--- Exercise 1 ---
Answer these questions from the tribute to Eddery below:
(a) What did the jockeys wear before racing yesterday?
(b) Which horse did Eddery tell Carson was the best he rode?
(c) How old was Eddery when he died?
--- Exercise 2 ---
Pick up the piece on the tributes to Eddery after its final sentence and write a further paragraph or two.

--- Selected extract ---
****************************************

Jockeys held a minute’s silence before racing yesterday and wore black armbands in Eddery’s memory. Perhaps the most heartfelt tribute came from the rider’s great friend and rival Willie Carson who said: “It’s a very sad loss. He was a huge part of my life because we were together and friends for a very long time.

“An absolute gentleman, one of the greatest jockeys ever to ride a horse and you could go on forever about all the great horses he rode, but he always told me the best was Golden Fleece, especially in the Derby. He was liked by everyone. Part of my life has gone as well. When he retired, he hit a problem because racing had been his life – all he ever wanted to be was a jockey.

“He tried the breeding game which didn’t work, he never settled into retirement. He’s gone at an early age – 63 is no age at all – and he’ll be sadly missed. Pat always had the knack. When he was on a horse, he always did the right thing and got horses running for him.”

****************************************

--- Material supplied ---
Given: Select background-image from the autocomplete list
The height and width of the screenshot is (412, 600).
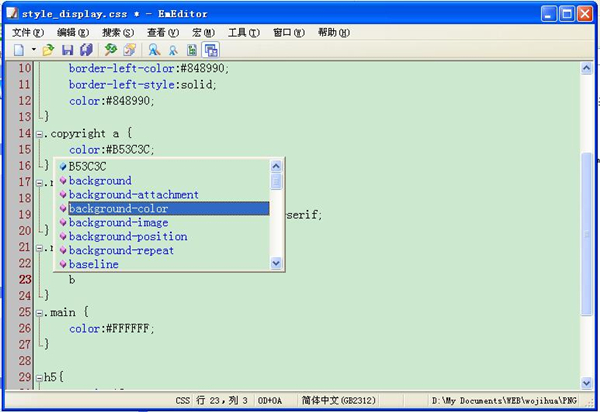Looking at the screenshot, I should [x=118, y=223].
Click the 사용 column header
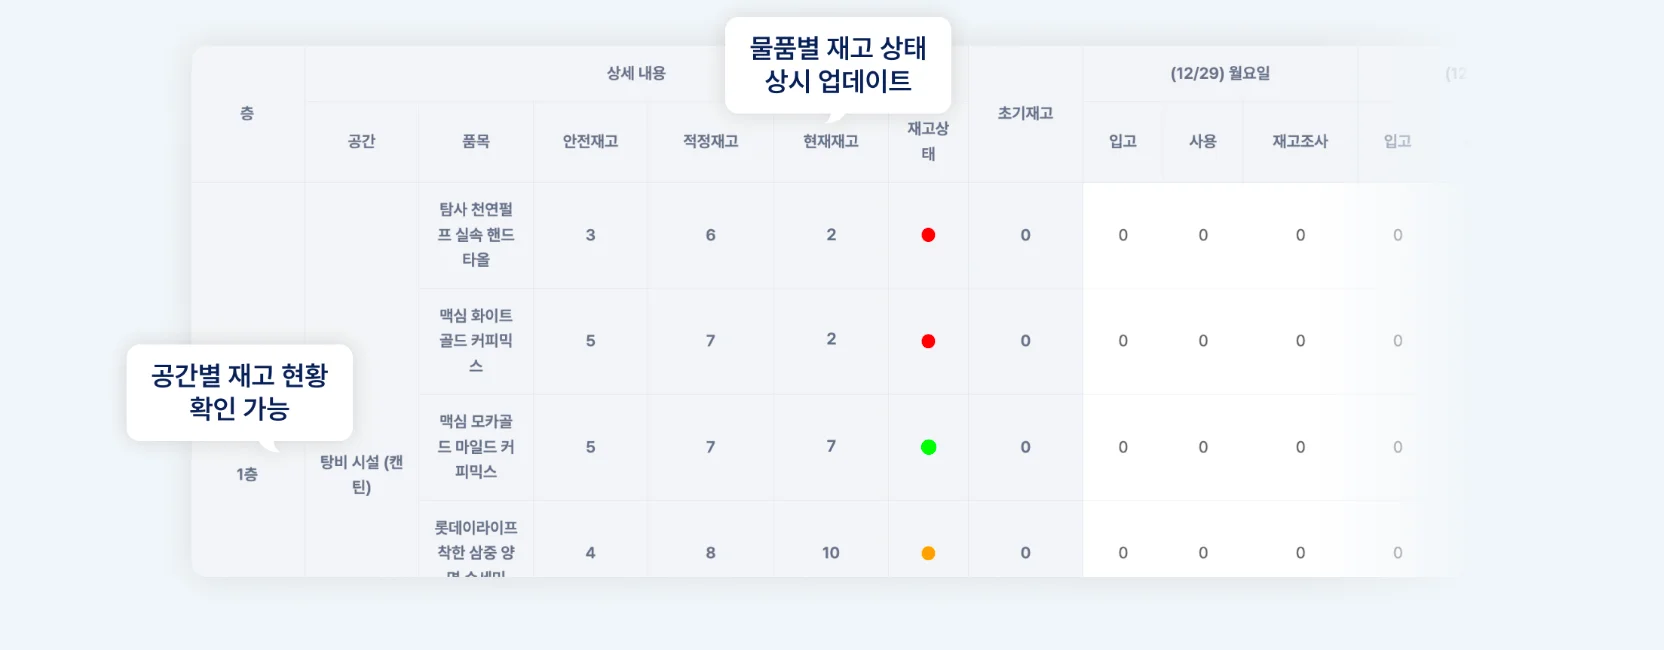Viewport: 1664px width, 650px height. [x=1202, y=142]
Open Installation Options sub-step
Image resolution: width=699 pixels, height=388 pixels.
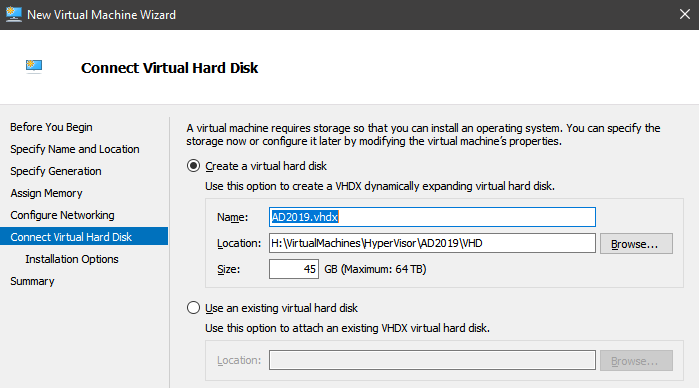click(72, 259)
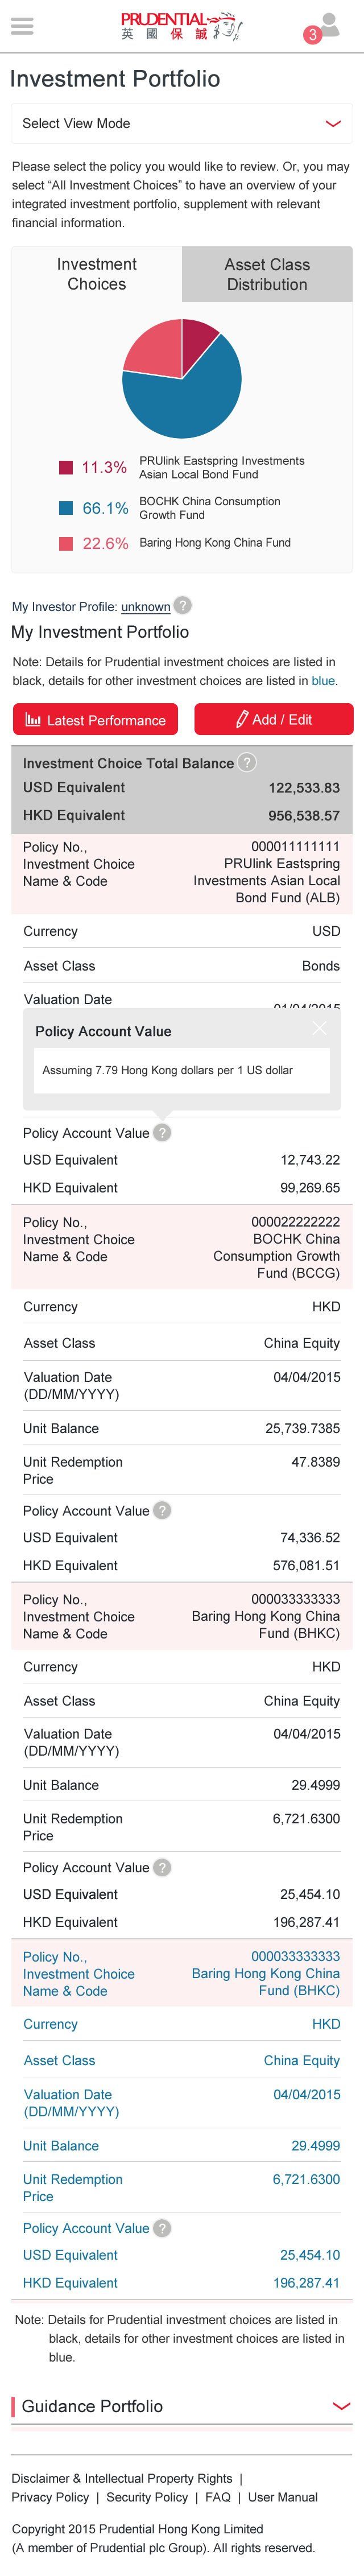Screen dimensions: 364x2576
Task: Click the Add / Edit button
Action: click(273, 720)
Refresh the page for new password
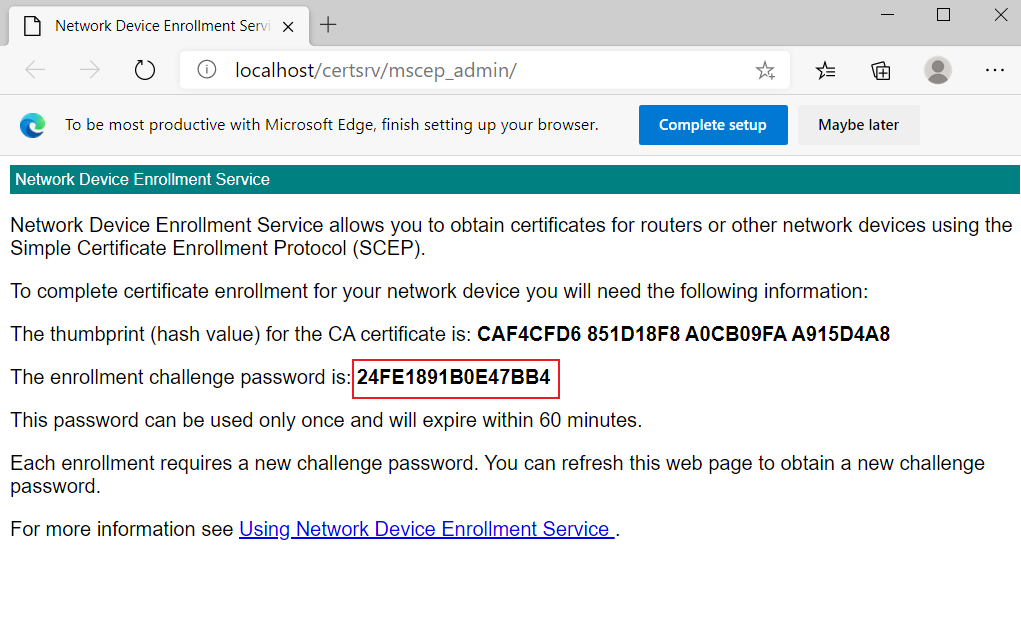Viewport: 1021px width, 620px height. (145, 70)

****************************************

--- Written response 1 ---
(a) Black armbands in Eddery's memory.
(b) Golden Fleece.
(c) 63.

--- Written response 2 ---
Another weighing-room colleague was George Duffield, who remembered his “fantastic” skill as a youngster. “I remember him starting. He was just fantastic as a kid. He had so much confidence and was so bullish about everything he did,” said the Yorkshire-born rider.

“He was so special from day one, which put him apart from everyone else. My best day was actually beating him in the Eclipse. It was a massive feather in my cap to beat someone as talented as he was when I rode Giant’s Causeway.

“He had that fantastic talent where horses wanted to go faster for him more than anyone else. People like him come along every 20, 25 years. The main thing about Pat was he never changed. From the day he started to the day he finished he was the same old Pat, day in, day out. The success never went to his head. He was just one fantastic guy, a star man.”

Eddery won 14 British Classics, including three Derbys aboard Grundy (1975), Golden Fleece (1982) and Quest For Fame (1990). However, his performance aboard Dancing Brave in the 1986 Prix de l’Arc de Triomphe is regarded as the most memorable of his career. In one of the classiest fields ever assembled, Eddery made his challenge last, down the centre of the track, to snatch victory.

A Giant in a golden era:

See page 9.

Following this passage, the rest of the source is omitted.